* _To be done_:
Reproduce the data below verbatim, keeping every line in its original order and form.

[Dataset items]
□ □ □ □ □ □ □
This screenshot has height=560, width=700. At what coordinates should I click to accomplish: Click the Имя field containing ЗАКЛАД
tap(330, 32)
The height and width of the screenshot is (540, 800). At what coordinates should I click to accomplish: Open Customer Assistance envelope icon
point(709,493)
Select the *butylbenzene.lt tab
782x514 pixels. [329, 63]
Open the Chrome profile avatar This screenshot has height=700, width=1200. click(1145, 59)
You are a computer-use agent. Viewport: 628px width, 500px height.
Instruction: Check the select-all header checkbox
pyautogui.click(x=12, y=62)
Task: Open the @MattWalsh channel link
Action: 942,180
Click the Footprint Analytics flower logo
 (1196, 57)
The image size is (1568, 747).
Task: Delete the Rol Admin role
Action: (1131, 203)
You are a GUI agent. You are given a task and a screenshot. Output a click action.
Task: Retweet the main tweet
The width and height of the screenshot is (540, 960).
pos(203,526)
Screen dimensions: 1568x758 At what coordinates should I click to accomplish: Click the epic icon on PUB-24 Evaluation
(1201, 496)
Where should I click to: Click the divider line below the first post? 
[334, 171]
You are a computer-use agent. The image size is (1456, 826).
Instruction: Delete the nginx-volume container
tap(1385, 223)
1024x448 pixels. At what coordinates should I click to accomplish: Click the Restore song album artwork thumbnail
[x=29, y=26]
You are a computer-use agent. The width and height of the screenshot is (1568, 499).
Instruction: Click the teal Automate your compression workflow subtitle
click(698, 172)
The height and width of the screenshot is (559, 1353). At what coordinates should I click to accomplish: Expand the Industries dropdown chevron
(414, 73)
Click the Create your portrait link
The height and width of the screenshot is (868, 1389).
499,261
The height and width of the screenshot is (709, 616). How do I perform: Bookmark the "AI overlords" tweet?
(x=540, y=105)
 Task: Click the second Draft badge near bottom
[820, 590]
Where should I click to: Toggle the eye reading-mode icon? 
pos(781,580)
□ □ □ □ □ □ □
* _Exercise response_:
This screenshot has height=560, width=700. At what coordinates should I click to accomplish: Click the Имя field containing ЗАКЛАД
tap(330, 32)
The height and width of the screenshot is (540, 800). At what coordinates should I click to accomplish: Open Customer Assistance envelope icon
point(709,493)
Select the *butylbenzene.lt tab
782x514 pixels. [329, 63]
Open the Chrome profile avatar This screenshot has height=700, width=1200. click(1145, 59)
You are a computer-use agent. Viewport: 628px width, 500px height.
Instruction: Check the select-all header checkbox
pyautogui.click(x=12, y=62)
Task: Open the @MattWalsh channel link
Action: 942,180
Click the Footprint Analytics flower logo
 (1196, 57)
The image size is (1568, 747).
Task: Delete the Rol Admin role
Action: (1131, 203)
You are a GUI agent. You are given a task and a screenshot. Output a click action.
Task: Retweet the main tweet
The width and height of the screenshot is (540, 960).
pos(203,526)
Screen dimensions: 1568x758 At what coordinates should I click to accomplish: Click the epic icon on PUB-24 Evaluation
(1201, 496)
Where should I click to: Click the divider line below the first post? 
[334, 171]
You are a computer-use agent. The image size is (1456, 826).
Instruction: Delete the nginx-volume container
tap(1385, 223)
1024x448 pixels. At what coordinates should I click to accomplish: Click the Restore song album artwork thumbnail
[x=29, y=26]
You are a computer-use agent. The width and height of the screenshot is (1568, 499).
Instruction: Click the teal Automate your compression workflow subtitle
click(698, 172)
The height and width of the screenshot is (559, 1353). At what coordinates should I click to accomplish: Expand the Industries dropdown chevron
(414, 73)
Click the Create your portrait link
The height and width of the screenshot is (868, 1389).
499,261
The height and width of the screenshot is (709, 616). How do I perform: Bookmark the "AI overlords" tweet?
(x=540, y=105)
 Task: Click the second Draft badge near bottom
[820, 590]
Where should I click to: Toggle the eye reading-mode icon? 
pos(781,580)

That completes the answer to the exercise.